Hacker News new | ask | show | jobs
by Elhana 3694 days ago
As I understand it in btrfs case there is two problems: 1) Metadata in btrfs can use lots of space, especially when you convert from ext4. It might happen that you have gigabytes of free space reserved for metadata, so it can not be used anymore. This can be solved with rebalancing, but that can take ages, which is actually one of the reasons zfs doesn't have bpr rewrite feature. 2) btrfs can have mixed raid levels and in that scenario calculating free space is tricky, but people still rely on common tools, that simply give some estimates in that case. Change the way it estimates free space and you'll have less clueless people complaining about fs running out of it, but more will say btrfs shows too little.
1 comments

FWIW, Hammer on DragonflyBSD can rebalance and dedup with little memory and doesn't take long, but details matter and the comparison may not be fair. What's rebalance in ZFS might be something much more trivial and less effective in Hammer, but I've deduped Hammer filesystems on machines with little memory compared to what ZFS requires for its data structures in memory.
ZFS' data desuplication requires very little memory. However, it will check every new record write under it with every other record write. The only way to do this in a performant way is to lean on cache.

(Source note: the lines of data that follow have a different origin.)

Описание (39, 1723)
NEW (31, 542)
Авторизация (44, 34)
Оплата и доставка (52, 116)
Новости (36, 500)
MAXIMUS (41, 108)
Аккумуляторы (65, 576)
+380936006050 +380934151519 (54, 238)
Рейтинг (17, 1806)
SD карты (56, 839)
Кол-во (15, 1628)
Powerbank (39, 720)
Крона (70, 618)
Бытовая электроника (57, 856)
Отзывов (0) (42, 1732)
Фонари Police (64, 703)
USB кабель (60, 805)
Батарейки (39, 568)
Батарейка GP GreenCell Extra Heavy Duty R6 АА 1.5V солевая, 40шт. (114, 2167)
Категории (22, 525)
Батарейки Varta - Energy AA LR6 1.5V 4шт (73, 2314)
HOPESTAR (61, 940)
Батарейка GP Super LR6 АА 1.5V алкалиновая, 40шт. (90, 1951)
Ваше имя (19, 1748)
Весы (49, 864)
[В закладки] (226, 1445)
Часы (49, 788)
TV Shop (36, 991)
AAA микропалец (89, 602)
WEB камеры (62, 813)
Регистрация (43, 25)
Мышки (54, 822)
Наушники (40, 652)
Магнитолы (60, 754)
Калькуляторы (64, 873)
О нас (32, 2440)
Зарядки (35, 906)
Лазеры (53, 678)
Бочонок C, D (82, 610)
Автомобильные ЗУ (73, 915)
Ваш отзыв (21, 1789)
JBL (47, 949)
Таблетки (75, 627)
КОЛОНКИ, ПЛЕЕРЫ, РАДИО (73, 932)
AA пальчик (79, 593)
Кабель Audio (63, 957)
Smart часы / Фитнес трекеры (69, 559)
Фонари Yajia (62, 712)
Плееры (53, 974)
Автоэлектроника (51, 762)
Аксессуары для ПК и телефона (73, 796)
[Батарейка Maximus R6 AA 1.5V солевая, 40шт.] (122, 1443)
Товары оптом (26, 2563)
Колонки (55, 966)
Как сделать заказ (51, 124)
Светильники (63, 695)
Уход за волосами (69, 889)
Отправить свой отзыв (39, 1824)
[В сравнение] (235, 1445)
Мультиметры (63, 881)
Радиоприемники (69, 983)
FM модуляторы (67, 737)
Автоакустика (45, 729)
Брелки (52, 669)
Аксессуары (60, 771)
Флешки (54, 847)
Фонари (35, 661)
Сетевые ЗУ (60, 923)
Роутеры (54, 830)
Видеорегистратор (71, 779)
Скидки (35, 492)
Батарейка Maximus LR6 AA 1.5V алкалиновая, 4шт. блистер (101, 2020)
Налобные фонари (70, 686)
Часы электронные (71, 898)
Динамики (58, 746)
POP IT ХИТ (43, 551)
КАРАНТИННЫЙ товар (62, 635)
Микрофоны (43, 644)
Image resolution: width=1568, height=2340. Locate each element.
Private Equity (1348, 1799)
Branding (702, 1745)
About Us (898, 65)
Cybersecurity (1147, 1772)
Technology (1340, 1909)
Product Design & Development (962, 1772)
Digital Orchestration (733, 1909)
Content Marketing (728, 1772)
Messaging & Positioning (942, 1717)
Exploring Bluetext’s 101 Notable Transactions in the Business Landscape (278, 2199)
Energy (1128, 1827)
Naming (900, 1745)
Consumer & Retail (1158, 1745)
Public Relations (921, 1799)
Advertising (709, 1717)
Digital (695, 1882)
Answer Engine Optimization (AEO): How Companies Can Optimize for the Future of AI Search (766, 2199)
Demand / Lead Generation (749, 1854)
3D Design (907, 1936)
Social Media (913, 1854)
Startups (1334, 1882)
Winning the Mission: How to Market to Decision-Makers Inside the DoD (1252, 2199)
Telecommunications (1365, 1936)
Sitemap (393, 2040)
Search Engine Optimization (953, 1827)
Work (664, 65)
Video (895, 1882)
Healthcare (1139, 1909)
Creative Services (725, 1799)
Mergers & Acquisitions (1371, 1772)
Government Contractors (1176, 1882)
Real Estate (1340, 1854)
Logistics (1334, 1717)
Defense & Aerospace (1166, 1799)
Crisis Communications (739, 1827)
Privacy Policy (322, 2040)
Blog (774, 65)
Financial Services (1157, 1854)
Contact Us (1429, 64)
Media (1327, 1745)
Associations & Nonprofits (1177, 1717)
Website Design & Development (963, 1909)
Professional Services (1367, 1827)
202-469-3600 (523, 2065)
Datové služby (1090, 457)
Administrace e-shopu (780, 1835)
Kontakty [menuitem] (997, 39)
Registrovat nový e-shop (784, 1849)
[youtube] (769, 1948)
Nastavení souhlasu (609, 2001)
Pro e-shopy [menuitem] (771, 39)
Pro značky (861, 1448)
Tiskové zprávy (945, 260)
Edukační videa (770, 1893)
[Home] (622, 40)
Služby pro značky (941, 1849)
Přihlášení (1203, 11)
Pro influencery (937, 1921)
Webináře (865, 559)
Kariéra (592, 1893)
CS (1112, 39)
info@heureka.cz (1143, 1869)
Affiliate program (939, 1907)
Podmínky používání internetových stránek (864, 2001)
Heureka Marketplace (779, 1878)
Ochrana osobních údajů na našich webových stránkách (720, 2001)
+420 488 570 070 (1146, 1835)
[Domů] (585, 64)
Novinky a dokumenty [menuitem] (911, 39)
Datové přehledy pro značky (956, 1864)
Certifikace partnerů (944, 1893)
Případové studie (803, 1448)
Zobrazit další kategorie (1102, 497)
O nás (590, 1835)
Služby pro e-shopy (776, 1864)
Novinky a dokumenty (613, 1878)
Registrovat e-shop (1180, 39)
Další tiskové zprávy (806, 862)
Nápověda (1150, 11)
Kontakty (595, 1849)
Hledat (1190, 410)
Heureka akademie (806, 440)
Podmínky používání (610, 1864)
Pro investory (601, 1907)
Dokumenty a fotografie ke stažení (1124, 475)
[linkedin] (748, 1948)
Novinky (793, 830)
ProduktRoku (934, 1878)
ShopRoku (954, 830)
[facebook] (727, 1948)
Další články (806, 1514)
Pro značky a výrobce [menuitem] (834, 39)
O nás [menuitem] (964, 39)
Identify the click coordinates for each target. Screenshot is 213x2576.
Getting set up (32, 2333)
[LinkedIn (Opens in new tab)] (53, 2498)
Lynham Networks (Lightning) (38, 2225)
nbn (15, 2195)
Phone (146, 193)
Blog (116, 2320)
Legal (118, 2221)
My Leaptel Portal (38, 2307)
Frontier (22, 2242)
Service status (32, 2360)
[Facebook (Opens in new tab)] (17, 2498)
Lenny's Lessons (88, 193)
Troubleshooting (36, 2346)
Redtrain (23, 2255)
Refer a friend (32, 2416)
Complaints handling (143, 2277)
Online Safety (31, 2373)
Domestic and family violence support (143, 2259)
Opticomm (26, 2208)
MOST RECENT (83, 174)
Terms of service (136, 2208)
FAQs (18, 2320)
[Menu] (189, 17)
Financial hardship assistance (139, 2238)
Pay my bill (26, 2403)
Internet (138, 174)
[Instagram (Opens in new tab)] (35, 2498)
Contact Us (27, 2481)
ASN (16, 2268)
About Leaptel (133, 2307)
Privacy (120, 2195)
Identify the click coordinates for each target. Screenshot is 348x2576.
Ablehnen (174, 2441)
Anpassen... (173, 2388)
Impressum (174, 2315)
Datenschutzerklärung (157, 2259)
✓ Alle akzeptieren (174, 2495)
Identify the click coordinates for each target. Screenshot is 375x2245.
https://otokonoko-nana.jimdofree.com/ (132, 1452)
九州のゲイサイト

Without sufficient cache, you degrade to performing 3 random sequential IOs, which peforms terribly. The system will continue to run, but it would be slow.

As far as I know, there is no way to implement online deduplication with constant RAM usage without performing poorly as things scale or playing Schrödinger's cat with whether data that should deduplicate is subject to deduplication. Offline data deduplication might work, but it would be performance crippling ZFS' data integrity guarentees.

If HAMMER has online data deduplication that is performant with constant ram, they likely made a sacrifice elsewhere to get it. My guess is that it misses cases, such that while you would expect unique records to be written once, they can be written multiple times.